Frustrations with Trump find artistic outlet in Detroit
Detroit — In a white-walled lower level room at the Light Box, the sound of darts thwacking Donald Trump’s face resonated constantly, and loudly, Monday night.
A cutout representing the United States’ new commander-in-chief anchored an intensive installation connected to “Bad and Nasty,” one of numerous Presidents Day events across the country and overseas aimed at protesting a controversial figure.
A host of visitors vented their frustration, even bursting an orange balloon filled with “blood.”
“It was very cathartic,” Liz Innes of Sterling Heights said shortly after leaving the room. “I feel better.”
Therapeutic release through creative means fueled the event that drew dozens of community members to a west-side multidisciplinary performance and arts venue, one of three gatherings in southeast Michigan tied to Presidents Day demonstrations.
The occasions coincided with thousands of demonstrators turning out Monday across the United States — from New York to Atlanta, Chicago and Washington, D.C. — to challenge the new commander-in-chief in a protest dubbed “Not My President’s Day.” Demonstrations called attention to Trump’s crackdown on immigration, his stance on climate change and the environment and the border wall with Mexico. Others said they chose to rally on the holiday as a way to honor past presidents by peacefully assembling.
As resistance and outrage grow over Trump’s policies and positions, organizers of the Detroit event noted the scores who packed the Light Box on a holiday that started as a celebration of a revered president to illustrate the current social climate.
“It’s really exciting to have this activity and energy and passion,” Light Box co-artistic director Stefanie Cohen said while surveying the crowd.
The Light Box show unfolded as the Neutral Zone in Ann Arbor hosted “Bad Hombres and Nasty Women: Not My President’s Day” and Ypsilanti’s Dreamland Theater presented “Bad and Nasty Cabaret.”
All three stemmed from Ann Arbor performance artist and University of Michigan professor Holly Hughes’ recent social media proposal for a cabaret-style function on Presidents Day allowing performers to artistically respond to the new president.
Anger, disappointment and concerns about the new White House marked much of the short plays, performance art, musical recitals, video clips and installations featured throughout “Bad and Nasty.”
Artists and entertainers deployed songs, costumes, poetic passages, interpretive dances, even puppets to decry many headline-grabbing topics associated with Trump: the businessman’s proposed wall on the U.S.-Mexico border, his past remarks on women, measures to limit immigration.
They also referenced facing the future.
“We need to come together and join each other ... but not work with Trump and his agenda,” performer Duane Gholston told the audience during his piece.
For some of the participants, their expression offered a much-needed outlet.
“I just wanted to be able to focus my own anger for a little while,” said artist Corey Gearhart, whose interactive installation entitled “My Best Response for Now” allowed guests to disfigure Trump cutouts.
The Detroit event, which benefits the American Civil Liberties Union of Michigan, is expected to launch a monthly performance series at Light Box titled “12 Months of Resistance.”
The chance to revel in a creative venture during trying times encouraged Matthew Daher of Detroit, who also attended Monday. “It’s great there’s a space for this.”
The Associated Press contributed to this report.

Exercise prompt | From the Detroit protest art article, write out word for word the part that opens with the words "Artists and entertainers" and closes with "to limit immigration.".

Data supplied |
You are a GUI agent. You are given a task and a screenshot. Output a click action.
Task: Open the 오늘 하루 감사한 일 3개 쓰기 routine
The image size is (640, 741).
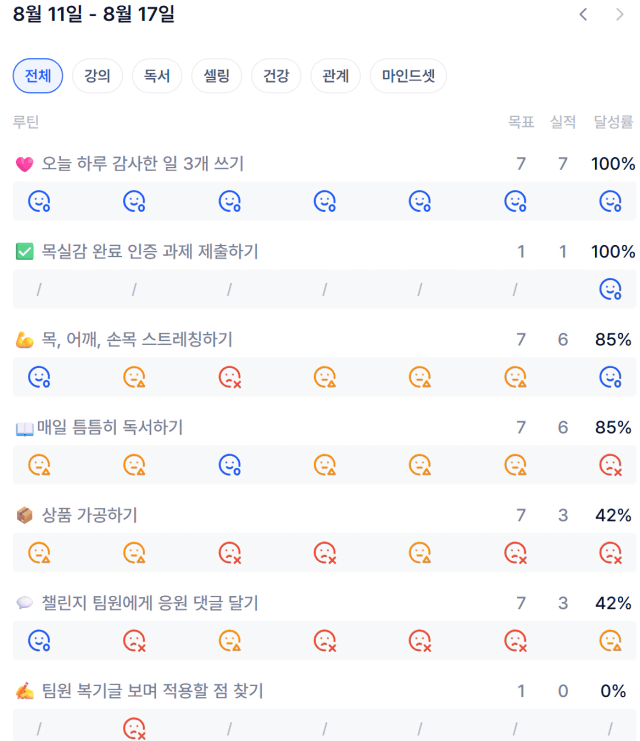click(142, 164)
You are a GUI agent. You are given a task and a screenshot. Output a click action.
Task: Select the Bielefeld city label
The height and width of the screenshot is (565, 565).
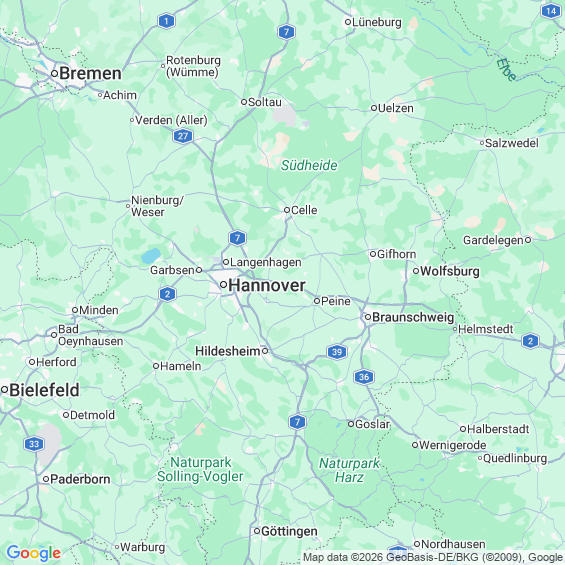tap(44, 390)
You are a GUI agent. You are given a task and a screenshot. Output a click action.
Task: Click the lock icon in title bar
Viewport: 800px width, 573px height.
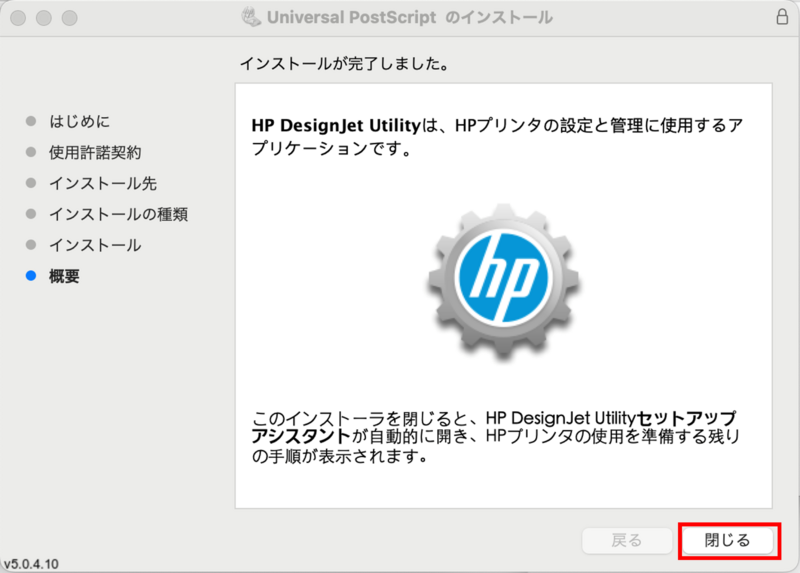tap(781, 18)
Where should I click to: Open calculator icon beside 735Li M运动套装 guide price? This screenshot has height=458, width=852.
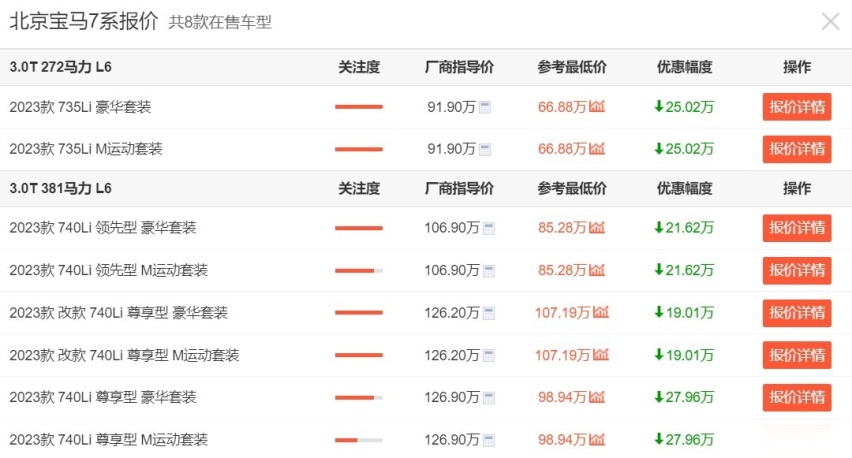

Exercise output |
Artists and entertainers deployed songs, costumes, poetic passages, interpretive dances, even puppets to decry many headline-grabbing topics associated with Trump: the businessman’s proposed wall on the U.S.-Mexico border, his past remarks on women, measures to limit immigration.